Syncing External Tables
Viewing:
What this is
Use moose db pull
to refresh the definitions of tables you marked as EXTERNALLY_MANAGED
from a live ClickHouse instance. It reads your code to find external tables, fetches their remote schemas, regenerates one external models file, and creates a small git commit if anything changed. If new external tables were added remotely (e.g., new CDC streams), they are added to the external models file as part of the same run.
When to use it
- External tables changed remotely: a DBA, CDC, or ETL pipeline updated schema.
- Keep types in sync: update generated models without touching fully-managed tables.
- Safe by design: does not modify the database or your managed models.
MooseTip:
Requirements
- Tables are defined with
lifeCycle: EXTERNALLY_MANAGED
life_cycle=LifeCycle.EXTERNALLY_MANAGED
- A ClickHouse connection string (native or HTTP/S)
Connection strings
db pull
accepts both native and HTTP(S) URLs. Native strings are automatically converted to HTTP(S) with the appropriate ports.
Examples:
# Native (auto-converted to HTTPS + 8443)
moose db pull --connection-string "clickhouse://explorer@play.clickhouse.com:9440/default"
# HTTPS (explicit database via query param)
moose db pull --connection-string "https://play.clickhouse.com/?user=explorer&database=default"
# Local HTTP
moose db pull --connection-string "http://localhost:8123/?user=default&database=default"
What gets written
app/externalModels.ts
app/external_models.py
db pull
treats this file as the single source of truth for EXTERNALLY_MANAGED
tables. It introspects the remote schema, updates existing external tables, and adds any newly detected external tables here. It does not modify models elsewhere in your codebase.

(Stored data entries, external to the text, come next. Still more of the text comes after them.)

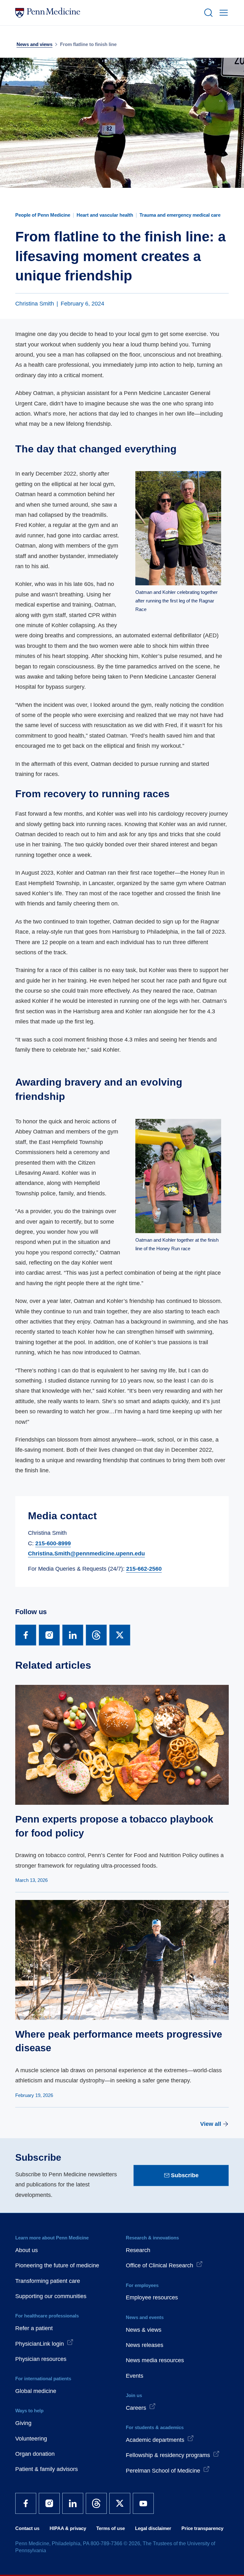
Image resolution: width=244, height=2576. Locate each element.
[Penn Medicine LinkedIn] (73, 2503)
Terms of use (110, 2528)
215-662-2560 (144, 1569)
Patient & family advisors (46, 2469)
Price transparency (202, 2528)
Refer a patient (34, 2328)
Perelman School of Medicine (163, 2471)
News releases (144, 2345)
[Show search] (207, 13)
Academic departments (155, 2440)
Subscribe (185, 2175)
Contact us (27, 2528)
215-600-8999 (53, 1543)
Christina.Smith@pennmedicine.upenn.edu (86, 1553)
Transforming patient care (47, 2281)
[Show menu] (222, 13)
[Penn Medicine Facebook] (26, 2503)
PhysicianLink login (39, 2344)
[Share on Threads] (96, 1635)
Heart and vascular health (105, 215)
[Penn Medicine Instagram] (49, 2503)
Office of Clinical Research (159, 2265)
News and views (34, 44)
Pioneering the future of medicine (57, 2265)
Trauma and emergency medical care (179, 215)
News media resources (155, 2360)
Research (138, 2250)
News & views (143, 2330)
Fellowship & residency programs (168, 2455)
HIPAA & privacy (68, 2528)
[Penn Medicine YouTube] (143, 2503)
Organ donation (35, 2454)
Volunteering (31, 2438)
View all (210, 2124)
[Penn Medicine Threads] (96, 2503)
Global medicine (35, 2391)
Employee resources (152, 2297)
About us (26, 2250)
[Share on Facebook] (26, 1635)
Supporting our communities (50, 2296)
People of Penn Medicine (42, 215)
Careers (136, 2408)
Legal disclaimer (153, 2528)
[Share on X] (120, 1635)
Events (134, 2376)
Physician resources (40, 2359)
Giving (23, 2423)
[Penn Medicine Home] (106, 13)
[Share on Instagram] (49, 1635)
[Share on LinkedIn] (73, 1635)
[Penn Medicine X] (120, 2503)
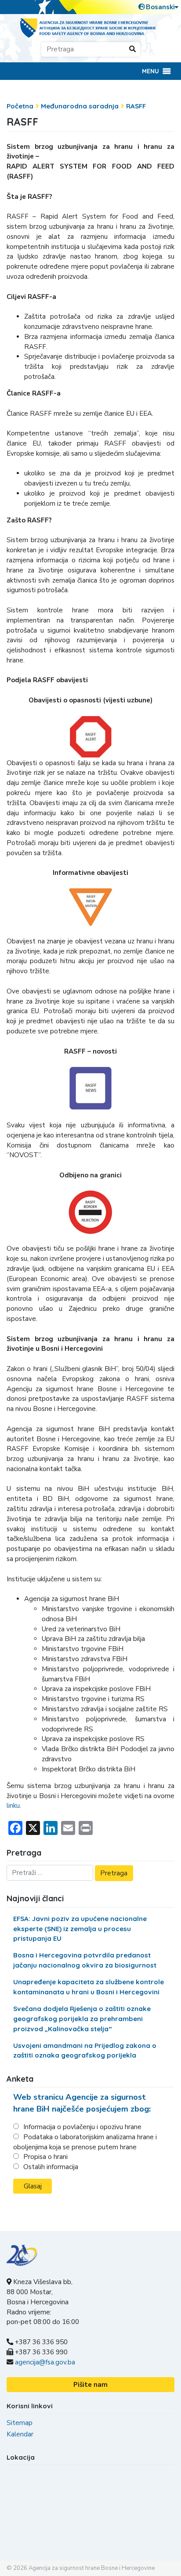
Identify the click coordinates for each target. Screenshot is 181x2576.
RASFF (136, 106)
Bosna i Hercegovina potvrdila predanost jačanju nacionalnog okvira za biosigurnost (84, 1960)
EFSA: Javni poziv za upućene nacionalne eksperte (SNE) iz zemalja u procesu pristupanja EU (80, 1928)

Structure for external tables
Keep all external tables in this file and import it once from your root (app/index.ts
app/main.py
).
Important:
- The file is overwritten on every run (or at the path passed via
--file-path
). - If you customize the path, ensure your root file imports it so Moose loads your external models.
How it works
When you run db pull
the CLI does the following:
- Loads your project’s infrastructure map and identifies tables marked as
EXTERNALLY_MANAGED
. - Connects to the remote ClickHouse specified by
--connection-string
and introspects the live schemas for those tables. - Regenerates a single external models file that mirrors the remote schema.
- Adds any newly detected external tables from the remote database to the generated file so your code stays in sync as sources evolve.

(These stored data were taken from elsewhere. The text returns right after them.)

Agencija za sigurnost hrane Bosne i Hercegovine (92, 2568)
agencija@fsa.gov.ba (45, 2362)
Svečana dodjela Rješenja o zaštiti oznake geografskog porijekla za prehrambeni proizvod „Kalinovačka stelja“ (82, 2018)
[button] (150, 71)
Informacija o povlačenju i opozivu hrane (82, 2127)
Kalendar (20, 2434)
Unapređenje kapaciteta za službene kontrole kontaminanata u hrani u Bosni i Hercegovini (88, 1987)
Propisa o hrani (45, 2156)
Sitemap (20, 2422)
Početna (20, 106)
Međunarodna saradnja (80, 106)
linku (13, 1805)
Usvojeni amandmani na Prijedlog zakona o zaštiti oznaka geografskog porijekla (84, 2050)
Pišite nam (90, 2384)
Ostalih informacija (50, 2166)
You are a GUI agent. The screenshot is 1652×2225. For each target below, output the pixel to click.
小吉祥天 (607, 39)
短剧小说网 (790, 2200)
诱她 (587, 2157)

- Does not change any fully managed tables, your
app/index.ts
app/main.py
, or the database itself. - Creates a small git commit if the generated file changed, so you can review and share the update.
Example output
// AUTO-GENERATED FILE. DO NOT EDIT.
// This file will be replaced when you run `moose db pull`.
// ...typed table definitions matching remote EXTERNALLY_MANAGED tables...
# AUTO-GENERATED FILE. DO NOT EDIT.
# This file will be replaced when you run `moose db pull`.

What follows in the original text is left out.